Seguiu-se um intervalo musical. A segunda parte da oração cristã começou com um pedido de perdão recitado em italiano, com a leitura de uma oração de João Paulo II: “... Rezemos para que, contemplando Jesus, nosso Senhor e nossa paz, os cristãos sejam capazes de arrepender-se das palavras e das atitudes causadas pelo orgulho e pelo ódio, pelo desejo de dominar os outros, pela inimizade para com os membros de outras religiões e para com os grupos mais frágeis da sociedade, como migrantes e itinerantes. Rezemos por todos aqueles que sofreram atos contrários à dignidade humana e por aqueles cujos direitos foram pisoteados”.

“Concedei que os nossos progenitores, nossos irmãos e irmãs, e todos nós, vossos servidores, que, por graça do Espírito Santo, nos dirigimos a vós com arrependimento sincero, possamos sentir a vossa misericórdia e receber o perdão dos nossos pecados. Nós vos pedimos por meio de Cristo, nosso Senhor. Amém”.

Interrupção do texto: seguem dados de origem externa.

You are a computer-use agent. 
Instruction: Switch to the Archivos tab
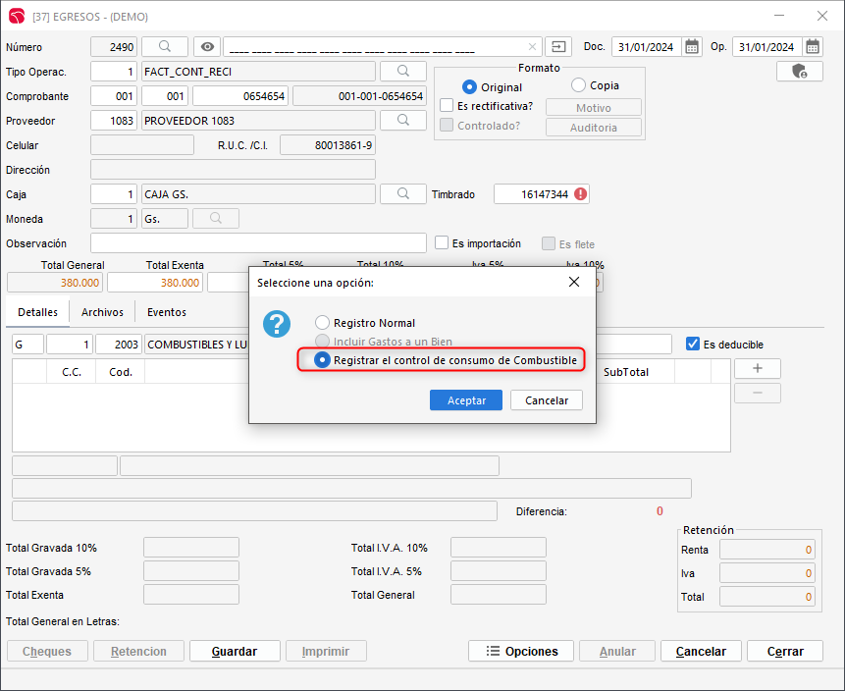click(102, 312)
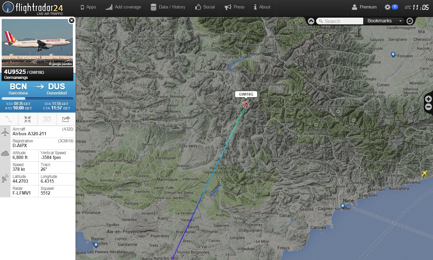Image resolution: width=433 pixels, height=260 pixels.
Task: Click the share flight arrow icon
Action: click(66, 119)
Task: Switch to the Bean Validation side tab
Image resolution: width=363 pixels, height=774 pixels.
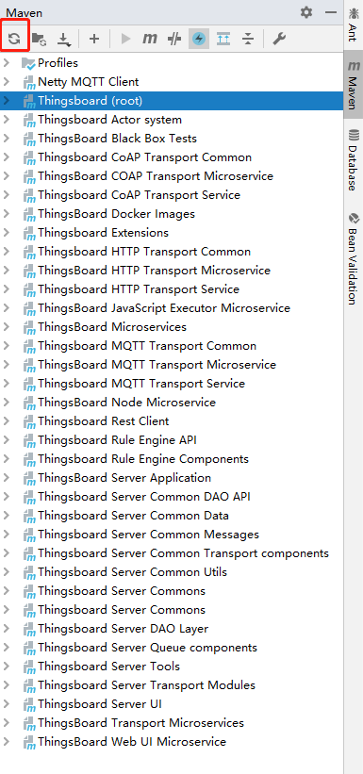Action: pos(354,259)
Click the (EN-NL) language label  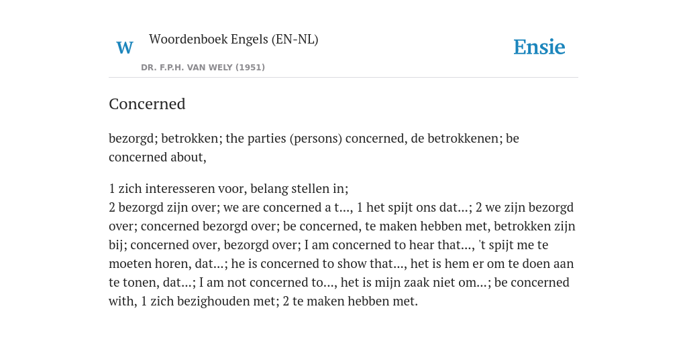click(295, 40)
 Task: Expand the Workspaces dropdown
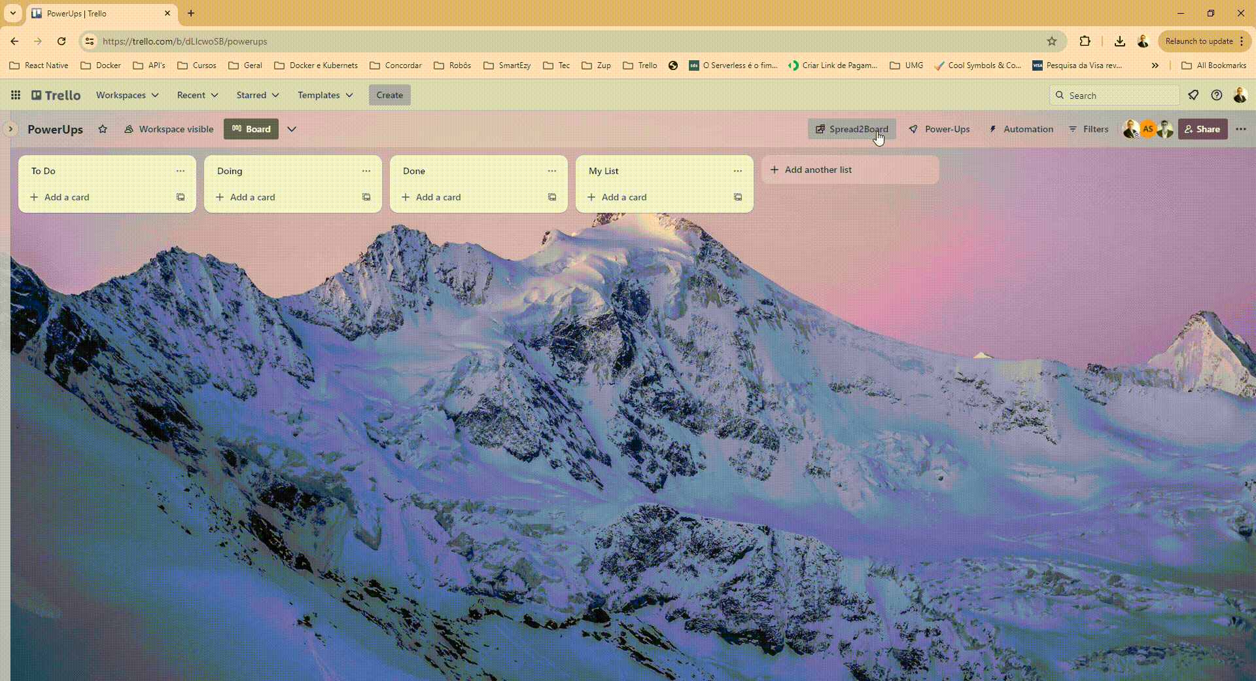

Após uma pausa de silêncio, seguiu-se a oração: “Deus Pai Onipotente, dai-nos a graça de apresentar-nos humildemente diante de vós e de implorar o vosso perdão por termos ofendido a vós e os nossos irmãos e irmãs. Nós não fomos custódios da vossa criação, especialmente em vossa Terra Santa. Empreendemos guerras, cometemos violência, ensinamos o desprezo pelos nossos irmãos e irmãs, ofendendo profundamente a vós, ó Pai de todos nós. Dai-nos a graça de nos empenharmos novamente para agir com justiça, amar a misericórdia e caminhar humildemente com nosso Deus, por meio de Cristo, nosso Senhor. Amém”.

Depois de mais um breve intervalo musical, veio a invocação de paz, em árabe, iniciada pela leitura da oração de São Francisco de Assis: “Senhor, fazei de mim um instrumento da vossa paz”.

A oração da comunidade muçulmana

“Seja louvado Deus, que criou o céu e a terra, que transformou as trevas em luz, que fez surgir todas as coisas do nada...”. Assim começou a oração islâmica, terminada com outro intervalo musical, após o qual foi feita a invocação pela paz, em árabe e encerrada com uma última interpretação musical muçulmana.

O evento foi concluído com as palavras do papa Francisco: shalom, paz, salam. Seguiram-se as palavras dos dois presidentes, todas em favor da paz, culminadas com um aperto de mãos. Juntos, Francisco, Peres e Abbas plantaram uma pequena oliveira, como símbolo do desejo de paz entre os povos palestino e israelense.